## PROBLEM
For this exercise, copy the records below exactly and exclude every image.

## DATA TO EXAMINE
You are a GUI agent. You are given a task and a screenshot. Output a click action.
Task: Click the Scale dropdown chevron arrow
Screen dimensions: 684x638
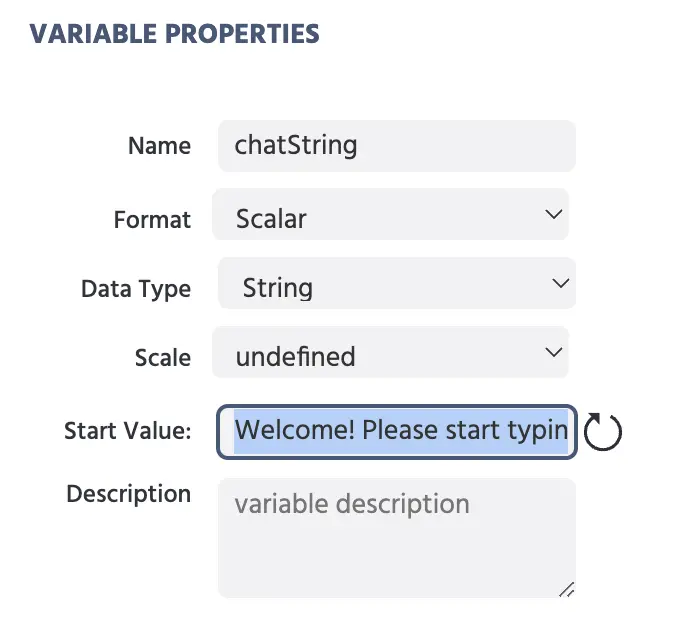pos(554,352)

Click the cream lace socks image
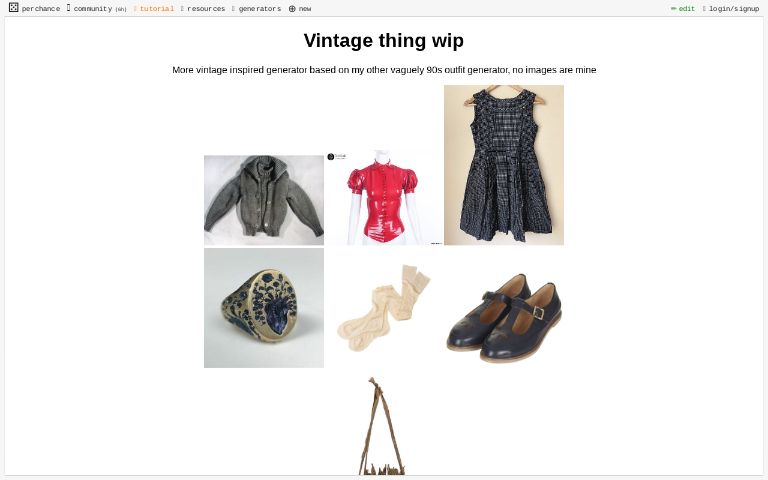pos(384,308)
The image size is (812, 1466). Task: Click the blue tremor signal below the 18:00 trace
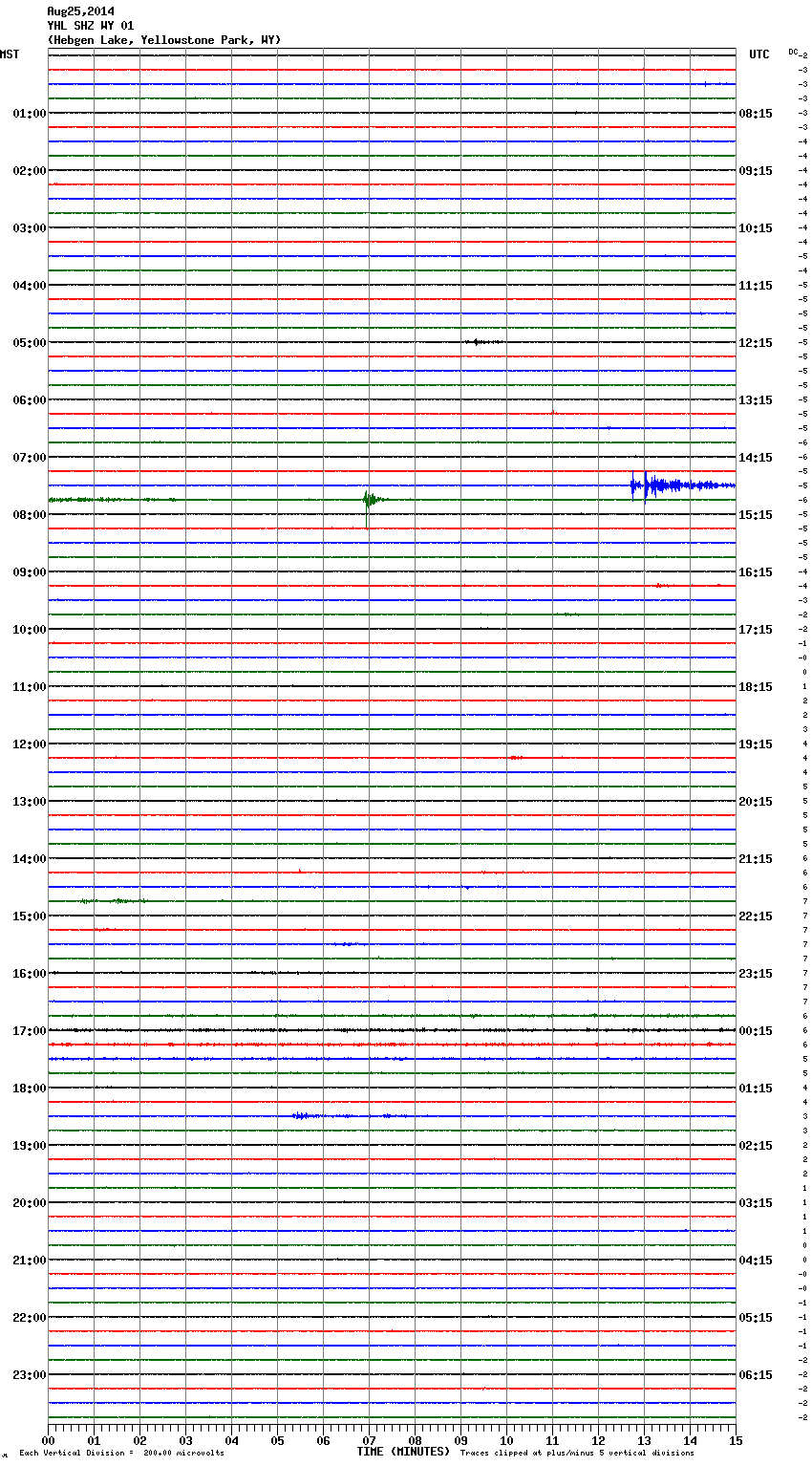(x=306, y=1115)
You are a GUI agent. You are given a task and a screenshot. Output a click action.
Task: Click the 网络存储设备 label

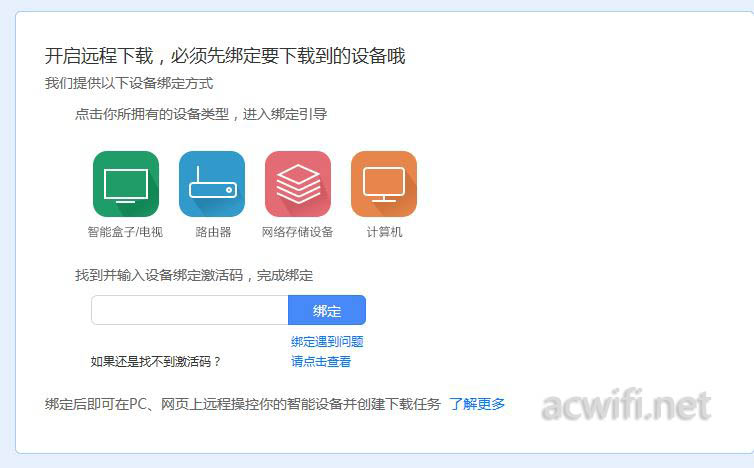pos(297,232)
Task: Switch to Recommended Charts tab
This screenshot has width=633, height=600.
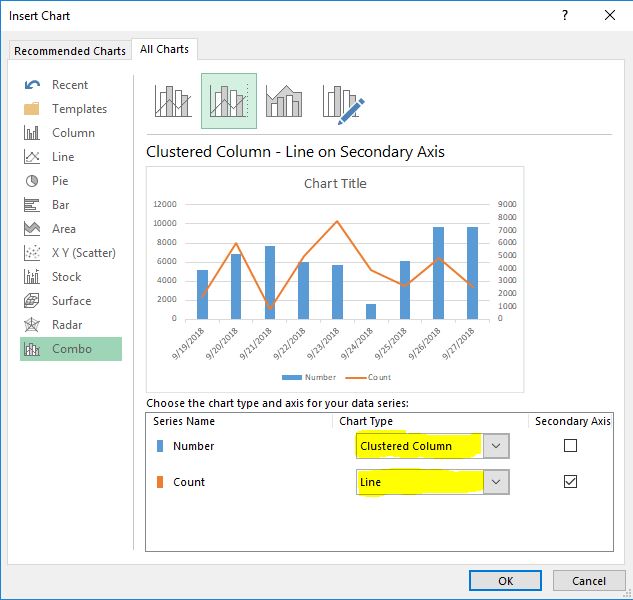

## EXPECTED OUTPUT
You are a GUI agent. You are given a task and a screenshot. Output a click action.
Task: Click the Scale dropdown chevron arrow
Screen dimensions: 684x638
pos(554,352)

Click the cream lace socks image
pos(384,308)
The image size is (812, 1466). Task: Click the blue tremor signal below the 18:00 trace
(x=306, y=1115)
You are a GUI agent. You are given a task and a screenshot. Output a click action.
Task: Click the 网络存储设备 label

pos(297,232)
Task: Switch to Recommended Charts tab
This screenshot has width=633, height=600.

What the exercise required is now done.